La presse atlantiste nous sert chaque jour que l’économie américaine se porte on ne peut plus bien, en invoquant par exemple des indices sur la “confiance” des consommateurs. Mais en y regardant de plus près, on constate au contraire que la situation aux États-Unis est catastrophique et ne présage rien de bon après une énième rencontre de la FED à propos de la hausse des taux d’intérêt.



FED et Nippon Ginko : l’échec du Quantitative easing


Après trois Quantitative easings (assouplissements quantitatifs) de la FED, censés relancer l’économie après la crise de 2008, nous constatons que la situation, loin de s’être améliorée, s’est au contraire détériorée. Preuve, s’il en fallait encore une, qu’une création monétaire massive sans support réel dans la production de biens et de services est une calamité. Nous comprenons mieux alors pourquoi les responsables de la Bundesbank ont joué au bras de fer avec la Banque centrale européenne pour faire avorter le projet de Q.E européen[1], sans succès malheureusement.

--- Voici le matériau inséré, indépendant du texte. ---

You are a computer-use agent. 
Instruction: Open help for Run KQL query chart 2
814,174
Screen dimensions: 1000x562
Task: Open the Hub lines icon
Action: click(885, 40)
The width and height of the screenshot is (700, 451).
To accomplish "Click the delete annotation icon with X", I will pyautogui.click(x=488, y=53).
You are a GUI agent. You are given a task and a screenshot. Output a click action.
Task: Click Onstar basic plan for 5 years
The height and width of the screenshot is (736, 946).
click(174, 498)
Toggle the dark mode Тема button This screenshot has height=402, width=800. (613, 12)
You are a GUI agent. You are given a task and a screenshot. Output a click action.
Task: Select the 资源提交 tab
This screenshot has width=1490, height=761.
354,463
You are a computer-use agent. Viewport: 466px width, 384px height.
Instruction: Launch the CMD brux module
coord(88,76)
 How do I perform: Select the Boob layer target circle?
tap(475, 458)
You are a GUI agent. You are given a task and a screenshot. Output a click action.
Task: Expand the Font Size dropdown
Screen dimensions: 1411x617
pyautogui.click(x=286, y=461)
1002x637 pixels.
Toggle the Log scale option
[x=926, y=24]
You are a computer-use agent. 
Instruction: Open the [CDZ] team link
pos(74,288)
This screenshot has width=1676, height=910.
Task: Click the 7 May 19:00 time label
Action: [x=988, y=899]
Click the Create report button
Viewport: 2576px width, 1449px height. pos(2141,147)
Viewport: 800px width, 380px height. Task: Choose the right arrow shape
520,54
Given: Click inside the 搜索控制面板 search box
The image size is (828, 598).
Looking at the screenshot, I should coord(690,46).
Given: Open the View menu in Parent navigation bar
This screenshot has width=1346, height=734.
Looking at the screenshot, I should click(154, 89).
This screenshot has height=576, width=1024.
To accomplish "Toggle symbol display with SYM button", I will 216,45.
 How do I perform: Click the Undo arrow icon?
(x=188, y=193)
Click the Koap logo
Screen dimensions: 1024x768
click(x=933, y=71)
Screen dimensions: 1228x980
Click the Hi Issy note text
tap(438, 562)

Nous notons la même situation au Japon où la monnaie nationale, le Yen, ne vaut réellement plus rien ou presque. En effet, alors que le pays a un des taux de natalité les plus bas au monde et que par conséquent la population vieillit, diminuant la proportion de travailleurs, la Banque centrale japonaise n’a cessé d’imprimer massivement des billets via la politique du Q.E. Ce qui fait que la masse monétaire augmente sans réel soutien économique derrière étant donné que la production baisse. Un des indicateurs de la mauvaise santé de l’économie japonaise est que la population est contrainte de puiser dans ses épargnes pour consommer.


La vraie situation aux USA


Au-delà des sondages réalisés sur un échantillon de 500 personnes et dont la presse raffole, nous nous proposons plutôt d’analyser les indicateurs macroéconomiques aux États-Unis. Nous constatons une explosion des emprunts étudiants pour assumer les frais de scolarité exorbitants des universités américaines qui se chiffrent en dizaines de milliers de dollars. Tout en sachant que beaucoup de personnes doivent toujours rembourser leur prêt étudiant plus de 20 ans après la fin de leurs études. Nous pouvons alors craindre l’explosion d’une bulle qui n’en finit plus de gonfler surtout que le nombre d’emplois à pourvoir est en chute et que le nombre de faillites lui est en constante augmentation.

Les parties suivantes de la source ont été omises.